─── GIVEN DATA

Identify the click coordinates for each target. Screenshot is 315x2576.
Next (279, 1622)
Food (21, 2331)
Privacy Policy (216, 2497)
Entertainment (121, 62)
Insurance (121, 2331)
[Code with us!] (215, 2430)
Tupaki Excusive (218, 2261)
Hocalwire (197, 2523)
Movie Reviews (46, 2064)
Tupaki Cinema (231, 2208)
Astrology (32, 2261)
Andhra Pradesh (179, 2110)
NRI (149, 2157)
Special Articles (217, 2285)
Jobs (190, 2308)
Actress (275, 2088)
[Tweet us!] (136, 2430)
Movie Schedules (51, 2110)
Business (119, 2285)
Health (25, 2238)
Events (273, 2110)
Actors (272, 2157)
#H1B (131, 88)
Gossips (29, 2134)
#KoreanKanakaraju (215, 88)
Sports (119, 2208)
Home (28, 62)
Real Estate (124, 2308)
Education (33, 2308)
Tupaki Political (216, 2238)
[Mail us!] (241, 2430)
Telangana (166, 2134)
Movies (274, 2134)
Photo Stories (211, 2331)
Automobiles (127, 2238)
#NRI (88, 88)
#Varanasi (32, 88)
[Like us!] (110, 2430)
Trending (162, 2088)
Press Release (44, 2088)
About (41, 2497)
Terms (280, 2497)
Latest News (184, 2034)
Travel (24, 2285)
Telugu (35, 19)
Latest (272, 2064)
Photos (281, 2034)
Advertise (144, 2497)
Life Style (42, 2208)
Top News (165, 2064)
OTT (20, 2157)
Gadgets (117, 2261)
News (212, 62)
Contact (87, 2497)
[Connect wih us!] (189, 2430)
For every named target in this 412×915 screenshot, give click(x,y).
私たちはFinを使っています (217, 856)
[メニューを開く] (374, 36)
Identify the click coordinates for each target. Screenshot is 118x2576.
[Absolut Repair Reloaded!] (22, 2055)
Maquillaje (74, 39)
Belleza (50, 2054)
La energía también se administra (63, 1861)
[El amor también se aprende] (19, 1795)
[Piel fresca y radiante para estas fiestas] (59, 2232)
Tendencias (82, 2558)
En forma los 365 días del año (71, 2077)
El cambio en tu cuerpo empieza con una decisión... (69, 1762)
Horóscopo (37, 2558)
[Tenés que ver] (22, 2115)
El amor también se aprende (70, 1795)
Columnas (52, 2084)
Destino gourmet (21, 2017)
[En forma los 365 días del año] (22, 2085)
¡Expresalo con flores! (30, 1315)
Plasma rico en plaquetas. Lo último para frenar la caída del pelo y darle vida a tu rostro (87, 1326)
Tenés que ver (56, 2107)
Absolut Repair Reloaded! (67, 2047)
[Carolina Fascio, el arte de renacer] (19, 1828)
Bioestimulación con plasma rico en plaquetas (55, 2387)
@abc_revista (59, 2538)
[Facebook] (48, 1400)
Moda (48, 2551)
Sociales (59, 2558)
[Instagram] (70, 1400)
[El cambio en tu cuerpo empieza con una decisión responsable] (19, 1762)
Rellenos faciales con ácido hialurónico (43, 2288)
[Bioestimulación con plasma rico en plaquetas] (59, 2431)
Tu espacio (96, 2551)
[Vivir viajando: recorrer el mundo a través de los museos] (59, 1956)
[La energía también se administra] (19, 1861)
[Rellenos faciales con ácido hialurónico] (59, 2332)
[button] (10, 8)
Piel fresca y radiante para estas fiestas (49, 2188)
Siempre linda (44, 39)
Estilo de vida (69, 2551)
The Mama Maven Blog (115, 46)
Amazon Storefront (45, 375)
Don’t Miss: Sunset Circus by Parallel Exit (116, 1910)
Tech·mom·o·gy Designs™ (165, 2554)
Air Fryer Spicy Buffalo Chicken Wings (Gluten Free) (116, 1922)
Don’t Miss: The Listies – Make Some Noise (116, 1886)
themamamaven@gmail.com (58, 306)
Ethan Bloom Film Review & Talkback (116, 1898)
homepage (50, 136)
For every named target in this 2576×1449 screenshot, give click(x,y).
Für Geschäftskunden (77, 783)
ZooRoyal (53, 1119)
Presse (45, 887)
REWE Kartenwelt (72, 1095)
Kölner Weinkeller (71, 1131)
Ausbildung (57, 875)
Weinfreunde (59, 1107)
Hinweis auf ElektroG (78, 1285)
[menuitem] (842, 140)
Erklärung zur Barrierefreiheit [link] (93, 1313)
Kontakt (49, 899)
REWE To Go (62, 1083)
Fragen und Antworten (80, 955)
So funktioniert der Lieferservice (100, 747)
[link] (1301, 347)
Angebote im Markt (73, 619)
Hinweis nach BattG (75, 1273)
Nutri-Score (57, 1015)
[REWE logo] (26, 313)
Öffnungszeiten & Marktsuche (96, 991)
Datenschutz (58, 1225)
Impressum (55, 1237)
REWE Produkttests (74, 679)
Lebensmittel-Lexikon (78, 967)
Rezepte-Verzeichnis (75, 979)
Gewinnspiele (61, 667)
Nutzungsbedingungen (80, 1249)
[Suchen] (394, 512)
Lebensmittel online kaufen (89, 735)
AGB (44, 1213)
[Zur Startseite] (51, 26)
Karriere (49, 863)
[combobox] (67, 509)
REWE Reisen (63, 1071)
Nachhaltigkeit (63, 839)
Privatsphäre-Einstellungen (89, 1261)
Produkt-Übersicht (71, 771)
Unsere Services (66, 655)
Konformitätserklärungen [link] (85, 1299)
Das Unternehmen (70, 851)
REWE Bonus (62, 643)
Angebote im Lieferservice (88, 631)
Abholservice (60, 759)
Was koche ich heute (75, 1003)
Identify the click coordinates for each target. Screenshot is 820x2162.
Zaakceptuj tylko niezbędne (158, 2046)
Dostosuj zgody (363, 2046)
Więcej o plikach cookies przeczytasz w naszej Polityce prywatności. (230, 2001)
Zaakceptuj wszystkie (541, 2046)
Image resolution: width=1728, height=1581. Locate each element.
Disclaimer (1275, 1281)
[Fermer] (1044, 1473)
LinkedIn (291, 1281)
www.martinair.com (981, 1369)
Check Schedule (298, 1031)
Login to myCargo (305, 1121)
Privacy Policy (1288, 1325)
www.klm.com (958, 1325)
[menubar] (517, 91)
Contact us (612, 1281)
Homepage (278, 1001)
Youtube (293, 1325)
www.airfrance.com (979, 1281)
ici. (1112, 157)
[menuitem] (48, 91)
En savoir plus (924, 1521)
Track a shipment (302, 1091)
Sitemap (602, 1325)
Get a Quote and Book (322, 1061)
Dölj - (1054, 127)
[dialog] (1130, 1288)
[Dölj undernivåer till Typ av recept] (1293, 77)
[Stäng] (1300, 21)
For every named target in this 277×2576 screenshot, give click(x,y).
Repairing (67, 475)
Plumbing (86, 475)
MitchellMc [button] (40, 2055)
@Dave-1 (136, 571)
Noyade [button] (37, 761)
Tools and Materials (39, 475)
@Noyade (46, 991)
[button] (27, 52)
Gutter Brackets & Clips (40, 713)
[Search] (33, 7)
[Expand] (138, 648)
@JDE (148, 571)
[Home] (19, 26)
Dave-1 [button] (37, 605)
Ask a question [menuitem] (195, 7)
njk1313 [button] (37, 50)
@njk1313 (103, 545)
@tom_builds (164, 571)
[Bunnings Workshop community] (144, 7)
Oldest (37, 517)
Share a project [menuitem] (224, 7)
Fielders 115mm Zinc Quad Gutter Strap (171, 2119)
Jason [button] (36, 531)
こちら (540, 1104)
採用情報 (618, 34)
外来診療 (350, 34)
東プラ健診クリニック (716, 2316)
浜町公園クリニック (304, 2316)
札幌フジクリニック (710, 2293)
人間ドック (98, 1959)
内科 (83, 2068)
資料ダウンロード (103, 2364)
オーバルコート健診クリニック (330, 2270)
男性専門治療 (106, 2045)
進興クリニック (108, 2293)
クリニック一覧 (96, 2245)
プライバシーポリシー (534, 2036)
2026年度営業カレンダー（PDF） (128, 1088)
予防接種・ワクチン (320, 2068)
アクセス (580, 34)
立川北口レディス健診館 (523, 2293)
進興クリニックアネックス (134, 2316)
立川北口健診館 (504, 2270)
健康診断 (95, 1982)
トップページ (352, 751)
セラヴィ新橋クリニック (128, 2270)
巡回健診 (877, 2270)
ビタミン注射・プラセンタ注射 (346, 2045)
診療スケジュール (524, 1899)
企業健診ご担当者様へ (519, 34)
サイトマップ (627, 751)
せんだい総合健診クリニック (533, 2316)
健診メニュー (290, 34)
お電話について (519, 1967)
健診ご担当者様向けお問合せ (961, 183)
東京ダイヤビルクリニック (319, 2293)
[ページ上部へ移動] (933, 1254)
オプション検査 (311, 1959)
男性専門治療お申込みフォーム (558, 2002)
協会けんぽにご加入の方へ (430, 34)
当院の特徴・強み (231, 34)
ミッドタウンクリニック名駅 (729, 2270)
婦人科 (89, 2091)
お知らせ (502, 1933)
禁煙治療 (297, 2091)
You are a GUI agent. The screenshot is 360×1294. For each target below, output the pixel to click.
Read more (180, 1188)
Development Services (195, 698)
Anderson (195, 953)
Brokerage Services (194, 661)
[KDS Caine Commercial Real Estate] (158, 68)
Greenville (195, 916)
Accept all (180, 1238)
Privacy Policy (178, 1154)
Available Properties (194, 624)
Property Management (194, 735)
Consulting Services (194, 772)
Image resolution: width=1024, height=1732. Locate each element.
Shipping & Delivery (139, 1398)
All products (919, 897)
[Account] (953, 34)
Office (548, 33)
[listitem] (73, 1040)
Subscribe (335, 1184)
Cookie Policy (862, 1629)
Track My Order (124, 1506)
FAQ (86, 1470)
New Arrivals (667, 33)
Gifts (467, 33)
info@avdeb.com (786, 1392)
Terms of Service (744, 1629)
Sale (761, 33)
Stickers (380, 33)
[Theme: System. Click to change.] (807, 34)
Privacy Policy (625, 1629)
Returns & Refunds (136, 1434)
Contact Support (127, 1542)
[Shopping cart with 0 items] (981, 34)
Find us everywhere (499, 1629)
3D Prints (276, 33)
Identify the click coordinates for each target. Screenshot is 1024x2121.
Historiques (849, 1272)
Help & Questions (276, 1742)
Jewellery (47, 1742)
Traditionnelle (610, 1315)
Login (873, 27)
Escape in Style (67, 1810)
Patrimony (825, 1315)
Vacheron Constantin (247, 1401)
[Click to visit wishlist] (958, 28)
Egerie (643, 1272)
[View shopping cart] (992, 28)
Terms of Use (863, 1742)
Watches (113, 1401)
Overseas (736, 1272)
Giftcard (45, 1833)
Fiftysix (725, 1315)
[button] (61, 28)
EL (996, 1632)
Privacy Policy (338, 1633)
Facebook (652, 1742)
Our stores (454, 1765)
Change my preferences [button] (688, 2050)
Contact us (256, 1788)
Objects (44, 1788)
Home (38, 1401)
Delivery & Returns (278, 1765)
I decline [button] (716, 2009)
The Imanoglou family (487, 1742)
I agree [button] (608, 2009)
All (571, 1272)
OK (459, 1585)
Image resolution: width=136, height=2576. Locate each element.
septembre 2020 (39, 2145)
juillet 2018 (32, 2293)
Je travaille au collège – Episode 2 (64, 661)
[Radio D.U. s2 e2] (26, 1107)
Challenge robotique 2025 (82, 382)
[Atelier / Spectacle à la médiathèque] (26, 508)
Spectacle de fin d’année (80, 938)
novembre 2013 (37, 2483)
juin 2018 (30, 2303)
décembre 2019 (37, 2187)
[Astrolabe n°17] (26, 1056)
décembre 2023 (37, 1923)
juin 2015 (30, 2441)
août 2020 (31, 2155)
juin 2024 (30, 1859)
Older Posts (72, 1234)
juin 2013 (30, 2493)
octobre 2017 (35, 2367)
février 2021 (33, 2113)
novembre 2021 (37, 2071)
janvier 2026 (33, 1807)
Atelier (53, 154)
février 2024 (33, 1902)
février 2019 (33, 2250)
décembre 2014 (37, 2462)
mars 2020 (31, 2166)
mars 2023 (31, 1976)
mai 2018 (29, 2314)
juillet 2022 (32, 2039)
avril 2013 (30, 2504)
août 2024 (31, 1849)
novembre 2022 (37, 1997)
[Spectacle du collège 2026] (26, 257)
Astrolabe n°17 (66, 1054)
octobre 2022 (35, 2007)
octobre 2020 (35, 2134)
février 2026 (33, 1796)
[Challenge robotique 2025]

──────

● **EXERCISE REQUIREMENTS**
Copy every line from the entries that contains the word "resolution".

● **RESPONSE**
Image resolution: width=1728, height=1581. Locate each element.
Image resolution: width=1024, height=1732. Locate each element.
Image resolution: width=136, height=2576. Locate each element.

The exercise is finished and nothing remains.